*** RAW RECORDS ***

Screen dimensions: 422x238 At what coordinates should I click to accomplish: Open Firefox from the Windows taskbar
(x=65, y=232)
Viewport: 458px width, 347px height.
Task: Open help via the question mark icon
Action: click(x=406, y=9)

***

WHAT THE TASK ASKS
Reproduce each of the items above word for word, keeping every line as it stands.

EXERCISE RESULT
Screen dimensions: 422x238 At what coordinates should I click to accomplish: Open Firefox from the Windows taskbar
(x=65, y=232)
Viewport: 458px width, 347px height.
Task: Open help via the question mark icon
Action: click(x=406, y=9)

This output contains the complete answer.